## Given entries
+---+
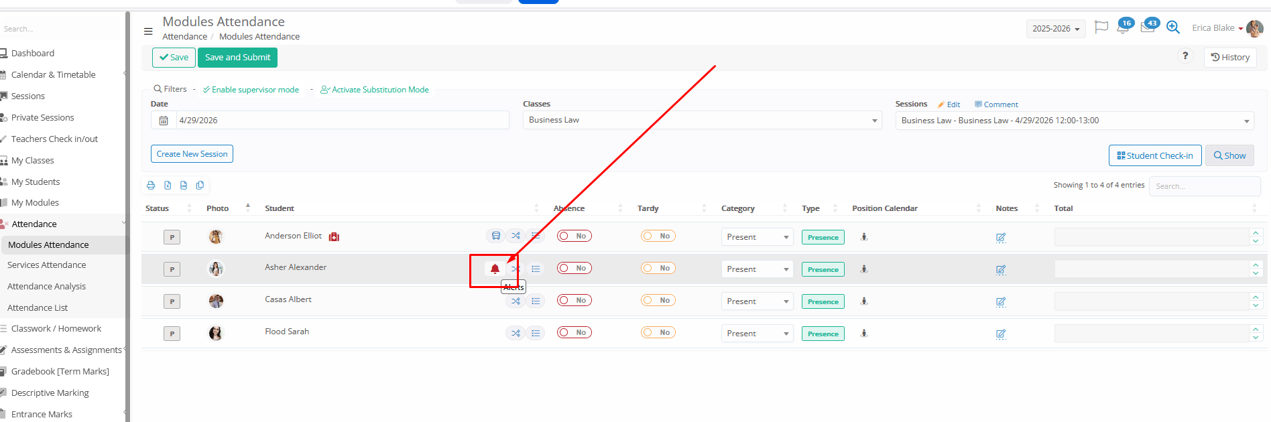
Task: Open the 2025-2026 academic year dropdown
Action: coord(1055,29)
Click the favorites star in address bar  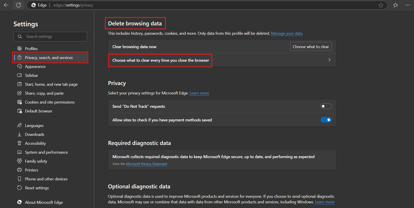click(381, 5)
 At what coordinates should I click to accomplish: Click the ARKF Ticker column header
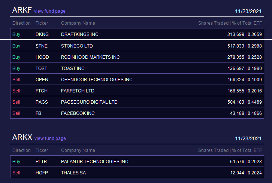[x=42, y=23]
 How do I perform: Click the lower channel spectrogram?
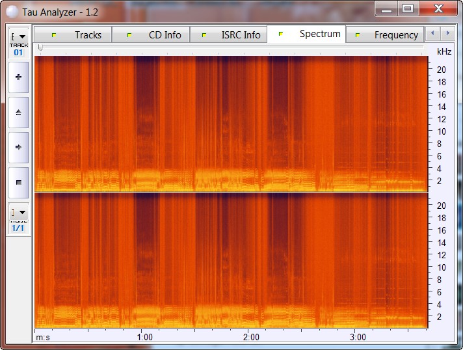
+---+
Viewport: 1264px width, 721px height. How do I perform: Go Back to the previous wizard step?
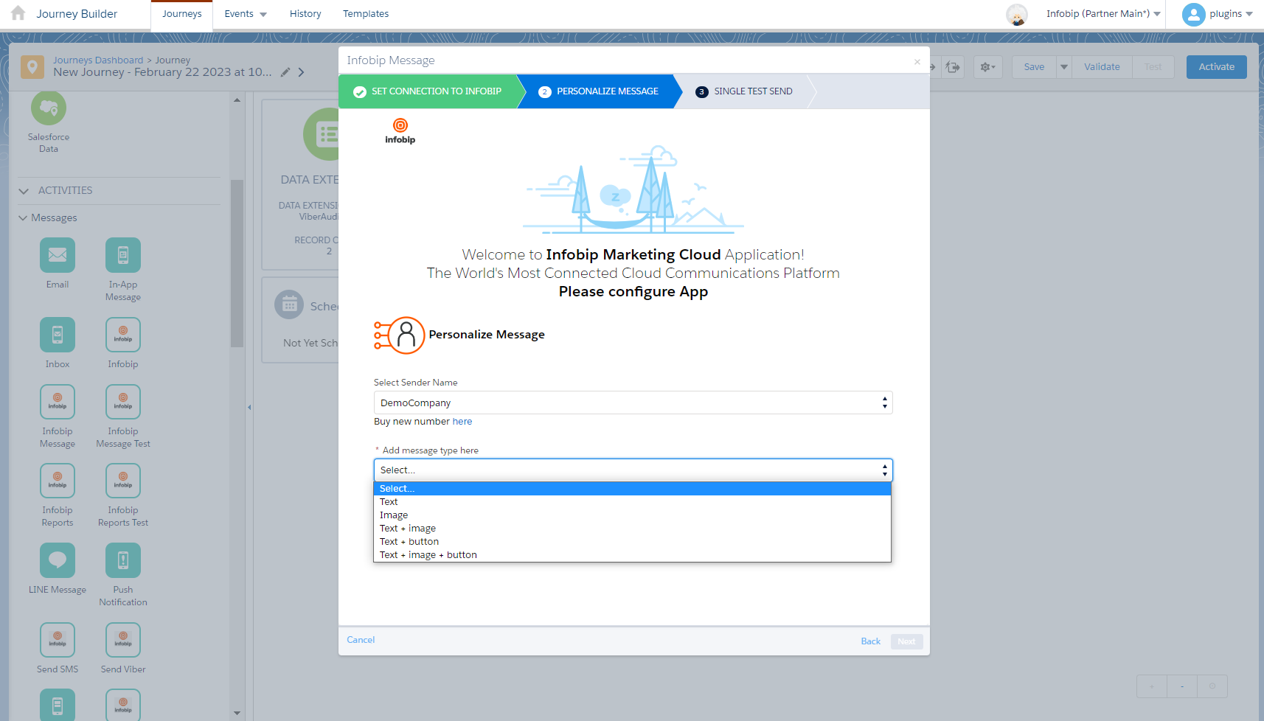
+---+
## What you are asked to do
Rescale the part of the records that opens with the line containing "At what coordinates" and closes with the line containing "How do I perform: Click", both lines included. Write out only those lines again, requests included and pictures left out, with every coordinate in the answers multiplied by 0.75 and rounded to a whole number, halves rounded up.

## Result
 At what coordinates should I click to accomplish: Click the ARKF Ticker column header
[x=32, y=17]
 How do I perform: Click the lower channel spectrogram?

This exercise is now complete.